The spectral reflectance characteristics of saline soils changing with soil salt content (SSC) were measured and analyzed during the microbial remediation process. To explore the influence of these pre-processing methods on improving performance for estimating the SSC, seven spectral transformation data sets were produced and used to find the optimal sensitive bands and spectral characteristics of SSC in this study. Partial least squares regression (PLSR) method was used to construct relational models between SSC and spectra to estimate soil salinity based on full bands (400–1650nm) and optimal sensitive bands, respectively. The prediction accuracies of these models were assessed by comparing determination coefficients (R2) and root mean squared error (RMSE). The results showed that the optimal spectral bands for eight spectral data sets, concentrated on 947.11nm-949.31nm, 1340.27nm, 1394.11nm, 1419nm, 1457.81nm–1461.31nm, 1537.68nm–1551.39nm and 1602.32nm.
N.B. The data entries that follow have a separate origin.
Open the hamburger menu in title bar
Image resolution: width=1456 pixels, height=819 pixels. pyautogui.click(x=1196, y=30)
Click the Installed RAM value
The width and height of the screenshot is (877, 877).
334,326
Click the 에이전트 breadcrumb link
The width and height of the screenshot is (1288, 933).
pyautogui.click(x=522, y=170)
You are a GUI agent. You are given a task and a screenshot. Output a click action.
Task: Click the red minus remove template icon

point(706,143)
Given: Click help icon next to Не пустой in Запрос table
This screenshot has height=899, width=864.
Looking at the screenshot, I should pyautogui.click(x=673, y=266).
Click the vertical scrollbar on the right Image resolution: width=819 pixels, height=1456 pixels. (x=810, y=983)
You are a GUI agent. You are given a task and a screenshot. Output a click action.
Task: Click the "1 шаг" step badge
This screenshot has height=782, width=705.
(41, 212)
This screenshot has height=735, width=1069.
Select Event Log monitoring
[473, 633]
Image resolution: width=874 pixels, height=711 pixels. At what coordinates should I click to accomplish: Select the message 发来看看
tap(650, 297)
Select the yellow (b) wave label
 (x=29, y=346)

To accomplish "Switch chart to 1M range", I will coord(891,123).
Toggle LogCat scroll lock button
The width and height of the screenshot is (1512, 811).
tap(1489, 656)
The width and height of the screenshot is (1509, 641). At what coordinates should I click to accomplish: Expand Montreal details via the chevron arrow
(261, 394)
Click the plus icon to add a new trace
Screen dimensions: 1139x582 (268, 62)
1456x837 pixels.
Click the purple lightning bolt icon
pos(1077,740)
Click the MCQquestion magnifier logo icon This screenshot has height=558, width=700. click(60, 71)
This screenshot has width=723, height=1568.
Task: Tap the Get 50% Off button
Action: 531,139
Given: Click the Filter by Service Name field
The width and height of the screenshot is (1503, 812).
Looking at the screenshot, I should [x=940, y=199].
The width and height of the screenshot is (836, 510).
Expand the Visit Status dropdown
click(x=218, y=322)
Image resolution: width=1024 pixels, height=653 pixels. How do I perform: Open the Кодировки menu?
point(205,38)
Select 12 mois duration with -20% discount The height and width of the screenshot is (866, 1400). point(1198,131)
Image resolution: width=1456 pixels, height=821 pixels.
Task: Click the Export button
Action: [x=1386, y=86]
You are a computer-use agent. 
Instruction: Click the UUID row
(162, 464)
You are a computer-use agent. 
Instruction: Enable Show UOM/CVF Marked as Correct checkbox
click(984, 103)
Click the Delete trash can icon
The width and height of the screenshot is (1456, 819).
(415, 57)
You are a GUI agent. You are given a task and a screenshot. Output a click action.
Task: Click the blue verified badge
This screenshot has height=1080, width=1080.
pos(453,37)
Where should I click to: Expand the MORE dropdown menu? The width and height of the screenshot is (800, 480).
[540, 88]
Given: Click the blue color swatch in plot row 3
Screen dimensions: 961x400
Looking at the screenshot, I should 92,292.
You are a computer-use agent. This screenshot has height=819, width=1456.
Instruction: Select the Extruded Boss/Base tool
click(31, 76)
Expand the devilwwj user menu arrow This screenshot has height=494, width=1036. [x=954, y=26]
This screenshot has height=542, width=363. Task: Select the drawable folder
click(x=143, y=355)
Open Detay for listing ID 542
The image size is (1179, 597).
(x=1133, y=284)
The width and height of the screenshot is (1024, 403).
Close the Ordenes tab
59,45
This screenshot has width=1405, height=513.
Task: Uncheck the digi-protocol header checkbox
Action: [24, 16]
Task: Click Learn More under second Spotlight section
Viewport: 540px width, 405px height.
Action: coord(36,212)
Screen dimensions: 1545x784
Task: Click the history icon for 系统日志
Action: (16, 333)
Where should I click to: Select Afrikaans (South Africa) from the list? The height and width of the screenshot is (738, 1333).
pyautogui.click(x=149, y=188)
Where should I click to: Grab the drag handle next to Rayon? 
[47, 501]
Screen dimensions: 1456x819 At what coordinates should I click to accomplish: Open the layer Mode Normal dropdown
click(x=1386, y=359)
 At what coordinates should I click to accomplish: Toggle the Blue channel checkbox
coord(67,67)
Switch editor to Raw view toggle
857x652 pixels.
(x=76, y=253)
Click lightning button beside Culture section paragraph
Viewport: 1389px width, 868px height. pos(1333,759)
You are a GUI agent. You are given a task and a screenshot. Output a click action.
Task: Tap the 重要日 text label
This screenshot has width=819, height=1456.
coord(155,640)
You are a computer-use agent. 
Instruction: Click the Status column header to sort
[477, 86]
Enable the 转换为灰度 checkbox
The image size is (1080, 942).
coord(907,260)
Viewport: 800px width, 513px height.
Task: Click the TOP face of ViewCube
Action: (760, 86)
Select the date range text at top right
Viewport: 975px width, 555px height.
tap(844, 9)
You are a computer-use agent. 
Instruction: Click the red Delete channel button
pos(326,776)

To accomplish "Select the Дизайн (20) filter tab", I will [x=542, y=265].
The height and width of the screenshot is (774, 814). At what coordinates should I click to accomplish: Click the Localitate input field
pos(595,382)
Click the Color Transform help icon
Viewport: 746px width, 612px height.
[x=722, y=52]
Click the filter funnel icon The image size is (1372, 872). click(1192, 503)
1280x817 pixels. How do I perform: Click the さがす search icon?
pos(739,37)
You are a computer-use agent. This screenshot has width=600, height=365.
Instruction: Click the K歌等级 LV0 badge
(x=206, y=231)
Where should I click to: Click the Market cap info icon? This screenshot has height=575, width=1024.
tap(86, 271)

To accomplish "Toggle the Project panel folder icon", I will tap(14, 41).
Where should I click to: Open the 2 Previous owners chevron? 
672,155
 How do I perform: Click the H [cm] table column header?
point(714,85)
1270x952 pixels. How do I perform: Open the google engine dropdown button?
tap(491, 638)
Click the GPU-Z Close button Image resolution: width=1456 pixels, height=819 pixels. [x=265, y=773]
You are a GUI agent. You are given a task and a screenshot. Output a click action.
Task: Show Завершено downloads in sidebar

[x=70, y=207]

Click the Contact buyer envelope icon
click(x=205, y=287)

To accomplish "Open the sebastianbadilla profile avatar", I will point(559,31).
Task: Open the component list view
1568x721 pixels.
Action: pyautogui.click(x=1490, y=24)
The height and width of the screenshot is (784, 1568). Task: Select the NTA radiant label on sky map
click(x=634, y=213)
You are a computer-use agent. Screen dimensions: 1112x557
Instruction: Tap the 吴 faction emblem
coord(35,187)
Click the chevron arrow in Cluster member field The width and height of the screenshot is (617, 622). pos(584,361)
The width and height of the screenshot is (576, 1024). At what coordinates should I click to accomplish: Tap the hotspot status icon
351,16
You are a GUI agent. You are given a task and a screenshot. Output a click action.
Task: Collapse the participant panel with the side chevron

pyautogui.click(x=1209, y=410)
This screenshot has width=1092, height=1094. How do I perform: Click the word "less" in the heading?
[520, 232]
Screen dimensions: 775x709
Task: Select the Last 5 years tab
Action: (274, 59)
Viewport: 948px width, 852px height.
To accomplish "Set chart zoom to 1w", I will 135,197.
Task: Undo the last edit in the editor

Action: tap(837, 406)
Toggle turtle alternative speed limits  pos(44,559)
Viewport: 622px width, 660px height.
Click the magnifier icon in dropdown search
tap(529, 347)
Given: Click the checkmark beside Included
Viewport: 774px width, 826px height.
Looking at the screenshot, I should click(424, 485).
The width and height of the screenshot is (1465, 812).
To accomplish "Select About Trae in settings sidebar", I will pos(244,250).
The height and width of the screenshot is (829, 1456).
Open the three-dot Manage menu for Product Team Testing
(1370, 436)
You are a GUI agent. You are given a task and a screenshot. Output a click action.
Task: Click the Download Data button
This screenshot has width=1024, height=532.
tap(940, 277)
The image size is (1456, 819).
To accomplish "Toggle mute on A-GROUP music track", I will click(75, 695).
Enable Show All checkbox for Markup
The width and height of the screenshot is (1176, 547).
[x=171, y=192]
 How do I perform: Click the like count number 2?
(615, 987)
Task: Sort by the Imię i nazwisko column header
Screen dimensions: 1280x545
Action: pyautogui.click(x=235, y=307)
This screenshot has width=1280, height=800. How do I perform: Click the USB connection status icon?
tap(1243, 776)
The full bands-based model using PLSR method obtained better prediction accuracies on the whole compared with the optimal bands-based model. Among all of the eight spectral data sets in full bands, the prediction accuracy of SGSD was the best, and its values of R2 and RMSEP for the predicted model were 0.67 and 1.26, respectively. For the PLSR predicting models of SSC based on optimal bands, the SGSD (LogR) obtained more robust calibration and prediction accuracies than other pre-processing methods. The optimal bands-based models were much simpler and reducing computation significantly than the full bands-based models.